→ **What is asked**
Please gather every line of the data below that contains the string "blue", matching case exactly.

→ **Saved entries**
=-=-=

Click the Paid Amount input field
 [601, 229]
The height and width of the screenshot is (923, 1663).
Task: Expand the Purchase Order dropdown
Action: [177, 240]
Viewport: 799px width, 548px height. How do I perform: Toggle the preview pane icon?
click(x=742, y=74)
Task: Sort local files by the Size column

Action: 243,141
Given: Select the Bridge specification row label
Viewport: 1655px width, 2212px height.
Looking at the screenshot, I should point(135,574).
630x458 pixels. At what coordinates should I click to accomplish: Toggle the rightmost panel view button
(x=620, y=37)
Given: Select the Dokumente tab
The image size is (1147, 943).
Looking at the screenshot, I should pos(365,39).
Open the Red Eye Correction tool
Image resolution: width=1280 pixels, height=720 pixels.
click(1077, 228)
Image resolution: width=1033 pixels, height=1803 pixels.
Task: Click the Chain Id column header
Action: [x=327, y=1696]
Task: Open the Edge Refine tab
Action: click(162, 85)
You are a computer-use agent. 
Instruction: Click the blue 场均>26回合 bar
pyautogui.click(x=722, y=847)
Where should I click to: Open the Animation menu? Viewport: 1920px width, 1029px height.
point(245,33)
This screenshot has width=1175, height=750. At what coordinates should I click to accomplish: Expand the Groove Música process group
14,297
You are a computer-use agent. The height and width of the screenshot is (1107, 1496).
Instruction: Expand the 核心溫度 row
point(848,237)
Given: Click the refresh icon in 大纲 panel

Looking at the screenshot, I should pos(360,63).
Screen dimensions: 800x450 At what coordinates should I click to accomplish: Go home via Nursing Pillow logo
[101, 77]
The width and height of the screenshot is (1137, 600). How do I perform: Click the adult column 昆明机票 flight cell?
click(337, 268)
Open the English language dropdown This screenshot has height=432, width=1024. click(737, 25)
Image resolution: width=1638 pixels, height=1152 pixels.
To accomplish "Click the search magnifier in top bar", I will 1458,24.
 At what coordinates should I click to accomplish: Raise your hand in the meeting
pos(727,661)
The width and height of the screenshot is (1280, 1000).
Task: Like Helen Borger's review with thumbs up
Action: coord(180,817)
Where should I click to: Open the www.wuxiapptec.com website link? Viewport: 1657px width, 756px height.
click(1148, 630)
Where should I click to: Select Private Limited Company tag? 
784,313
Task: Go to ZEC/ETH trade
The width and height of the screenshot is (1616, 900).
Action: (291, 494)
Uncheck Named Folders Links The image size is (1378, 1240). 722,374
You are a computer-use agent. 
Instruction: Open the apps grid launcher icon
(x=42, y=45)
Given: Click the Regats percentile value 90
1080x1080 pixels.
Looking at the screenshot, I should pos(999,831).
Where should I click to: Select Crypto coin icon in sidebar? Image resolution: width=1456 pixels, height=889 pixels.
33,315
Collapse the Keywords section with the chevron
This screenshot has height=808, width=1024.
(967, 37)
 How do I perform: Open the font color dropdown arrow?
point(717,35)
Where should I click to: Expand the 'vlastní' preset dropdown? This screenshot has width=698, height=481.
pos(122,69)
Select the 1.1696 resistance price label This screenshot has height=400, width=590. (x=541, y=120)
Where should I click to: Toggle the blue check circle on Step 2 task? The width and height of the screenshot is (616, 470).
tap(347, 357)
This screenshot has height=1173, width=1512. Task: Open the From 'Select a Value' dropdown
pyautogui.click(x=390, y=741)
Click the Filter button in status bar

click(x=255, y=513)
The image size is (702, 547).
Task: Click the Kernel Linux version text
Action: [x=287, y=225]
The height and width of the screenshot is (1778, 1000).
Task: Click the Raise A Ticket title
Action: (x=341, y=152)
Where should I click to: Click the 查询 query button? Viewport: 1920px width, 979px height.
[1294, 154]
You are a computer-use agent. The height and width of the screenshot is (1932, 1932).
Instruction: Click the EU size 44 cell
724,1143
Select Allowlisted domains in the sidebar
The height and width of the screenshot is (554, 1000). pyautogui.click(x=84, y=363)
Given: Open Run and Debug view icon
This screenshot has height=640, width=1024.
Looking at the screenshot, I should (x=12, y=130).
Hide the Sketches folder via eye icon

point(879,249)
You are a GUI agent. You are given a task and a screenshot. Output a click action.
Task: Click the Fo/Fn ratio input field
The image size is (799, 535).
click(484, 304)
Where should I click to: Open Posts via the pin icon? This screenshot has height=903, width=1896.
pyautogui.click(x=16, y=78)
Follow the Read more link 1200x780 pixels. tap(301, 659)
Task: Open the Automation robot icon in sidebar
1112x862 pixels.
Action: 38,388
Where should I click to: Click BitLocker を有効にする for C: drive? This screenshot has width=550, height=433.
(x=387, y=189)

=-=-=

→ **Result for this exercise**
Instruction: Click the blue 场均>26回合 bar
Where should I click to: Toggle the blue check circle on Step 2 task? The width and height of the screenshot is (616, 470).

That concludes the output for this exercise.